■ **Given exercise**
Find each line in the data below that contains the word "accomplish", and copy every one of those lines in full.

<<<<

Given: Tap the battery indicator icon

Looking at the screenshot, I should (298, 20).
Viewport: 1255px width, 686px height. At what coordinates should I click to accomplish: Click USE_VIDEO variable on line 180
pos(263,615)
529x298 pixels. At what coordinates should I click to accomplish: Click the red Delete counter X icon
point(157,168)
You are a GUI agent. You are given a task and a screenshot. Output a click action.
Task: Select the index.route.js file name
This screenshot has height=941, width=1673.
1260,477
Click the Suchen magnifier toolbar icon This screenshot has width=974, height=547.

>>>>
<<<<

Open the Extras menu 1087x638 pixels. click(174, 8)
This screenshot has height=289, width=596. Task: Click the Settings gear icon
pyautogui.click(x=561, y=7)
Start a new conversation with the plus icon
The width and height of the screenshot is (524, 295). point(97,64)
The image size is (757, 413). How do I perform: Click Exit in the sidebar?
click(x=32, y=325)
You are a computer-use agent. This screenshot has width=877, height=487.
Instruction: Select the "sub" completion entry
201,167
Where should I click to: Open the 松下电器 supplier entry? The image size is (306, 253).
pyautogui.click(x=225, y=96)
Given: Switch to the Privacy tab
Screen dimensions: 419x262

>>>>
<<<<

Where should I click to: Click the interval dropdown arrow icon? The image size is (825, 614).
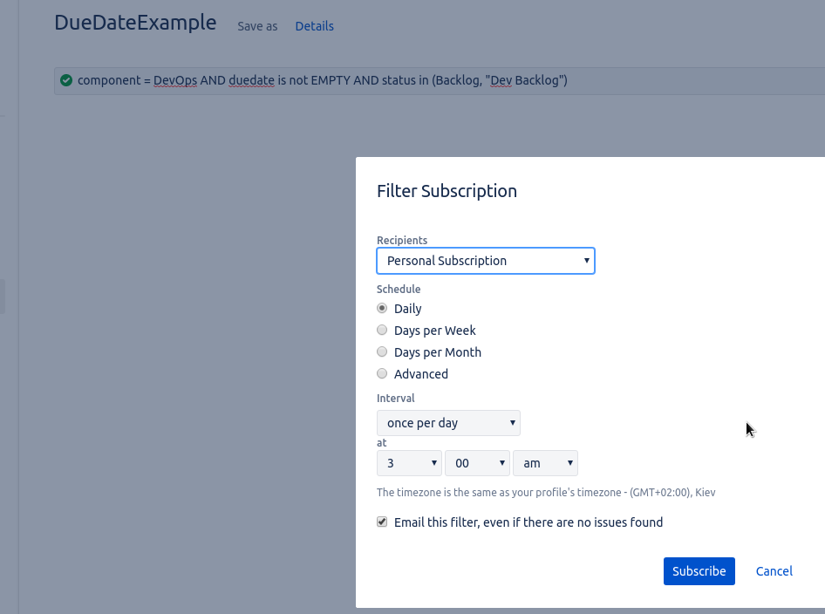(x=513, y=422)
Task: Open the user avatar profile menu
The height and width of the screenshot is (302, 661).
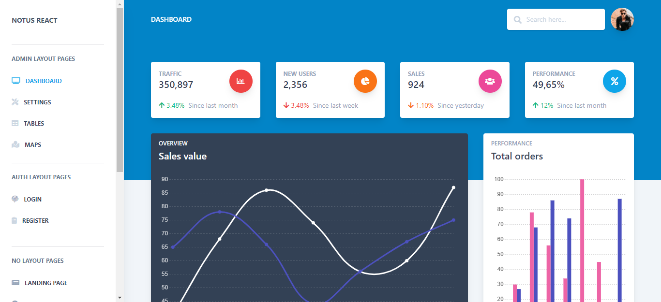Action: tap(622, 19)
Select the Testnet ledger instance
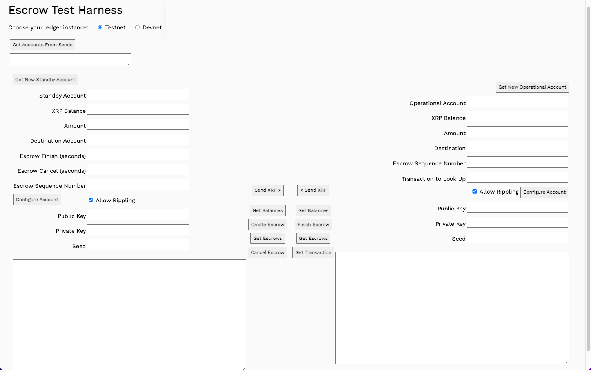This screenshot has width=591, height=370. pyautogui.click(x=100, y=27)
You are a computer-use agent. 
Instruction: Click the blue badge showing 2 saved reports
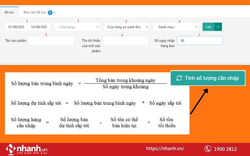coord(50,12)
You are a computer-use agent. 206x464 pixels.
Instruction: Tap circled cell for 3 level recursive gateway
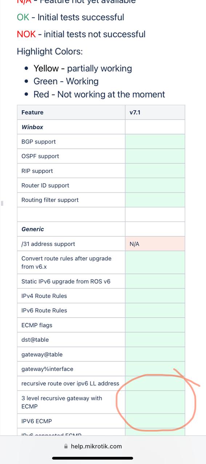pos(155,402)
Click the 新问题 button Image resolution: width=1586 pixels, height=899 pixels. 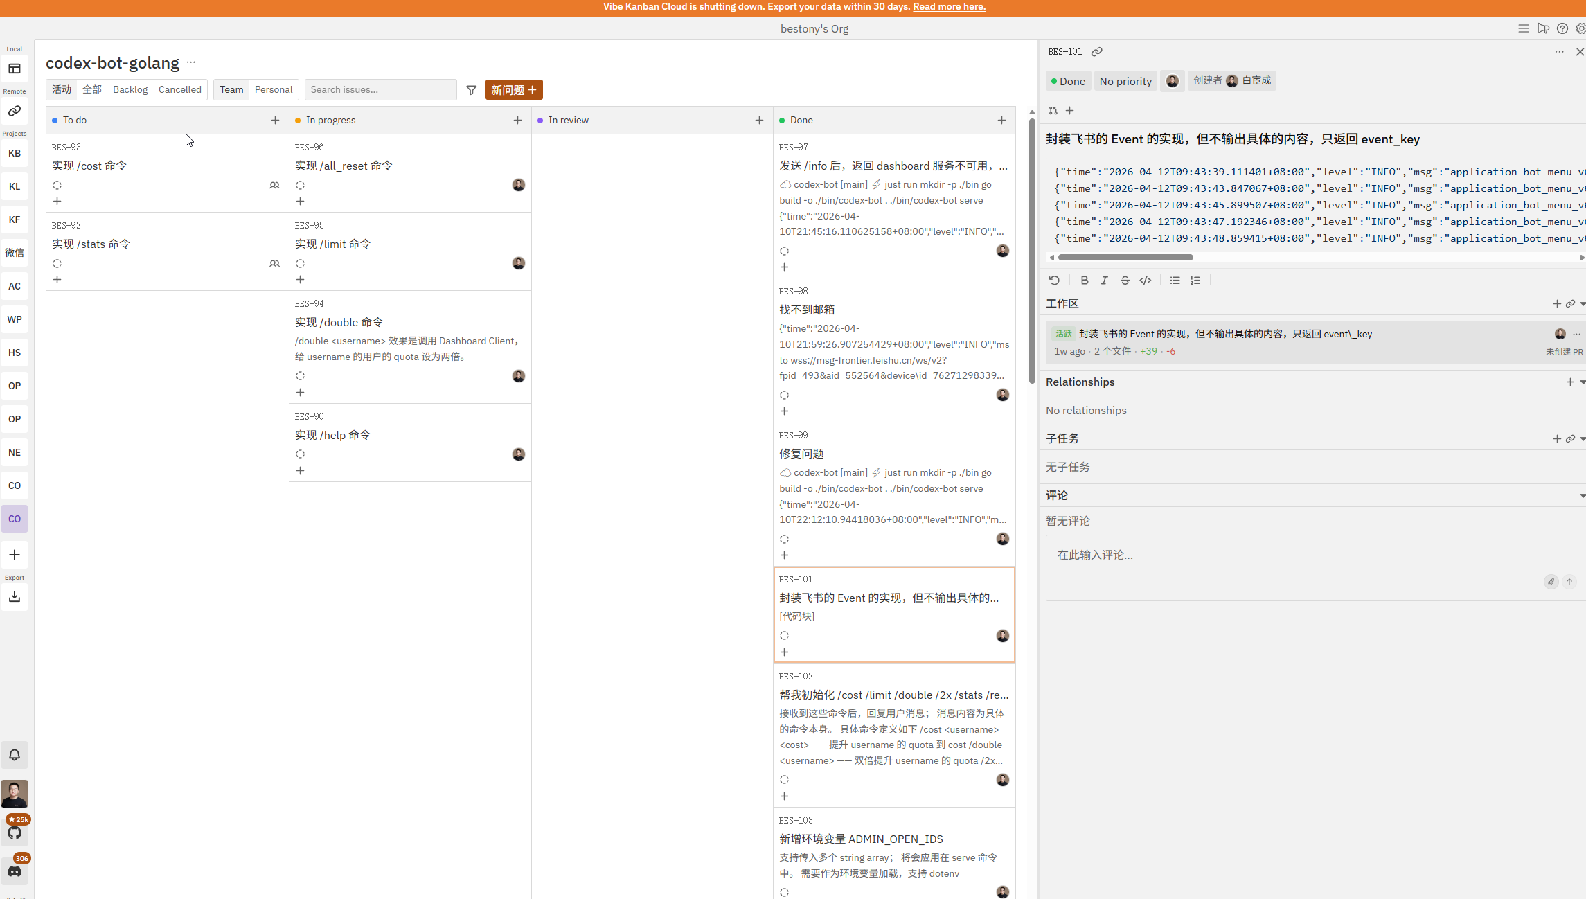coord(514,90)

>>>>

■ **Finished exercise**
Viewport: 1255px width, 686px height. At what coordinates should I click to accomplish: Click USE_VIDEO variable on line 180
529x298 pixels. At what coordinates should I click to accomplish: Click the red Delete counter X icon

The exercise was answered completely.